Repeat every record exactly as given.
*** RECORDS FOR THIS EXERCISE Section Begins ***
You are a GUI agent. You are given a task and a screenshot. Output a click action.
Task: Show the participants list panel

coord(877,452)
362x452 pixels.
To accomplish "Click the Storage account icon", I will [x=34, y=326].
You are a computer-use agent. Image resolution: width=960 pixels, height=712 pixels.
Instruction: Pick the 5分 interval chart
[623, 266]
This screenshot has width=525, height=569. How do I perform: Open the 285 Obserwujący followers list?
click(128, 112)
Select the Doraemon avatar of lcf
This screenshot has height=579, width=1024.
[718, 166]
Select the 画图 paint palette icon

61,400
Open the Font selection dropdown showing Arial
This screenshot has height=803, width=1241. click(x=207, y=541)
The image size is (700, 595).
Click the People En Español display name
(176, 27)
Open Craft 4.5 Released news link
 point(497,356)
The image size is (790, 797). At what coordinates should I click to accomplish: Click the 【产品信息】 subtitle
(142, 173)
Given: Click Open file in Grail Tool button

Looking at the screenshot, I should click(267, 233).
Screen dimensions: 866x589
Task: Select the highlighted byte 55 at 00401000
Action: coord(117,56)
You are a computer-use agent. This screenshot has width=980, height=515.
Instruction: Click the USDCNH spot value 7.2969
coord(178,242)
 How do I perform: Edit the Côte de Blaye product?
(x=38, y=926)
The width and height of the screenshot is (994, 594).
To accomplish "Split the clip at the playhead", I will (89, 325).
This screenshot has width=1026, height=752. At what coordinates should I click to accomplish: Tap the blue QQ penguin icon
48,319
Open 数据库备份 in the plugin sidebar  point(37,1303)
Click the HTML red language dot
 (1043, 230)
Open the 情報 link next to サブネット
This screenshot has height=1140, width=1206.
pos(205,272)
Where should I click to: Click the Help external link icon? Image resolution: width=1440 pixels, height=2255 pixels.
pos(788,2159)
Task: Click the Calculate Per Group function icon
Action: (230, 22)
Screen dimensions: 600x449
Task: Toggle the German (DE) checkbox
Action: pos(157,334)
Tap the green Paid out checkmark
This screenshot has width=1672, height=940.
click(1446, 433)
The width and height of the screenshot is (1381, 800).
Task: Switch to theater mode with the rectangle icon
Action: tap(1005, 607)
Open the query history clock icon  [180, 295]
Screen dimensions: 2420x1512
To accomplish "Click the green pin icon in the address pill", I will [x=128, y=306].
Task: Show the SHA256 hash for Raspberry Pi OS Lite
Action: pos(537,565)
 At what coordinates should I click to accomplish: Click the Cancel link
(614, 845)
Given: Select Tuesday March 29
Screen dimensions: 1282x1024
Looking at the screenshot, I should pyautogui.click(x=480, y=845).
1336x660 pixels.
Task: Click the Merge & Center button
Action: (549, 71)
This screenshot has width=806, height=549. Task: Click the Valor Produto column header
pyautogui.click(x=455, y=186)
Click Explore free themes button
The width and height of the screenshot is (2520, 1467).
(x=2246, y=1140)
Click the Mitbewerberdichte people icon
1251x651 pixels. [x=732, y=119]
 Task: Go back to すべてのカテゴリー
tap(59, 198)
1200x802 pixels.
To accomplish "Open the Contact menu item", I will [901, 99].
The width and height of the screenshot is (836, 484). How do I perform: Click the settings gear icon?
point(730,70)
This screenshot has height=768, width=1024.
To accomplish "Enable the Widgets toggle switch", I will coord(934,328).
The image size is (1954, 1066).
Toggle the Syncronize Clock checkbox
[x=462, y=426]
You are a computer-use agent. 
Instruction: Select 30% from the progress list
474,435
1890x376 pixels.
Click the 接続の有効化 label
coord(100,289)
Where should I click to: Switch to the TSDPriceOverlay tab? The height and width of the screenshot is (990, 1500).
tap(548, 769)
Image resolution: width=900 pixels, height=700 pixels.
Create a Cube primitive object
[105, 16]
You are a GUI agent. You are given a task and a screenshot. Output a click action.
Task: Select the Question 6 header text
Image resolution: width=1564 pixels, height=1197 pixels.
*** RECORDS FOR THIS EXERCISE Section Ends ***
* OUTPUT BELOW *
You are a GUI agent. You are given a task and a screenshot. Output a click action.
Task: Show the participants list panel

coord(877,452)
362x452 pixels.
To accomplish "Click the Storage account icon", I will [x=34, y=326].
You are a computer-use agent. Image resolution: width=960 pixels, height=712 pixels.
Instruction: Pick the 5分 interval chart
[623, 266]
This screenshot has width=525, height=569. How do I perform: Open the 285 Obserwujący followers list?
click(128, 112)
Select the Doraemon avatar of lcf
This screenshot has height=579, width=1024.
[718, 166]
Select the 画图 paint palette icon

61,400
Open the Font selection dropdown showing Arial
This screenshot has height=803, width=1241. click(x=207, y=541)
The image size is (700, 595).
Click the People En Español display name
(176, 27)
Open Craft 4.5 Released news link
 point(497,356)
The image size is (790, 797). At what coordinates should I click to accomplish: Click the 【产品信息】 subtitle
(142, 173)
Given: Click Open file in Grail Tool button

Looking at the screenshot, I should click(267, 233).
Screen dimensions: 866x589
Task: Select the highlighted byte 55 at 00401000
Action: coord(117,56)
You are a computer-use agent. This screenshot has width=980, height=515.
Instruction: Click the USDCNH spot value 7.2969
coord(178,242)
 How do I perform: Edit the Côte de Blaye product?
(x=38, y=926)
The width and height of the screenshot is (994, 594).
To accomplish "Split the clip at the playhead", I will (89, 325).
This screenshot has width=1026, height=752. At what coordinates should I click to accomplish: Tap the blue QQ penguin icon
48,319
Open 数据库备份 in the plugin sidebar  point(37,1303)
Click the HTML red language dot
 (1043, 230)
Open the 情報 link next to サブネット
This screenshot has height=1140, width=1206.
pos(205,272)
Where should I click to: Click the Help external link icon? Image resolution: width=1440 pixels, height=2255 pixels.
pos(788,2159)
Task: Click the Calculate Per Group function icon
Action: (230, 22)
Screen dimensions: 600x449
Task: Toggle the German (DE) checkbox
Action: pos(157,334)
Tap the green Paid out checkmark
This screenshot has width=1672, height=940.
click(1446, 433)
The width and height of the screenshot is (1381, 800).
Task: Switch to theater mode with the rectangle icon
Action: tap(1005, 607)
Open the query history clock icon  [180, 295]
Screen dimensions: 2420x1512
To accomplish "Click the green pin icon in the address pill", I will [x=128, y=306].
Task: Show the SHA256 hash for Raspberry Pi OS Lite
Action: pos(537,565)
 At what coordinates should I click to accomplish: Click the Cancel link
(614, 845)
Given: Select Tuesday March 29
Screen dimensions: 1282x1024
Looking at the screenshot, I should pyautogui.click(x=480, y=845).
1336x660 pixels.
Task: Click the Merge & Center button
Action: (549, 71)
This screenshot has width=806, height=549. Task: Click the Valor Produto column header
pyautogui.click(x=455, y=186)
Click Explore free themes button
The width and height of the screenshot is (2520, 1467).
(x=2246, y=1140)
Click the Mitbewerberdichte people icon
1251x651 pixels. [x=732, y=119]
 Task: Go back to すべてのカテゴリー
tap(59, 198)
1200x802 pixels.
To accomplish "Open the Contact menu item", I will [901, 99].
The width and height of the screenshot is (836, 484). How do I perform: Click the settings gear icon?
point(730,70)
This screenshot has height=768, width=1024.
To accomplish "Enable the Widgets toggle switch", I will coord(934,328).
The image size is (1954, 1066).
Toggle the Syncronize Clock checkbox
[x=462, y=426]
You are a computer-use agent. 
Instruction: Select 30% from the progress list
474,435
1890x376 pixels.
Click the 接続の有効化 label
coord(100,289)
Where should I click to: Switch to the TSDPriceOverlay tab? The height and width of the screenshot is (990, 1500).
tap(548, 769)
Image resolution: width=900 pixels, height=700 pixels.
Create a Cube primitive object
[105, 16]
You are a GUI agent. You are given a task and a screenshot. Output a click action.
Task: Select the Question 6 header text
Image resolution: width=1564 pixels, height=1197 pixels.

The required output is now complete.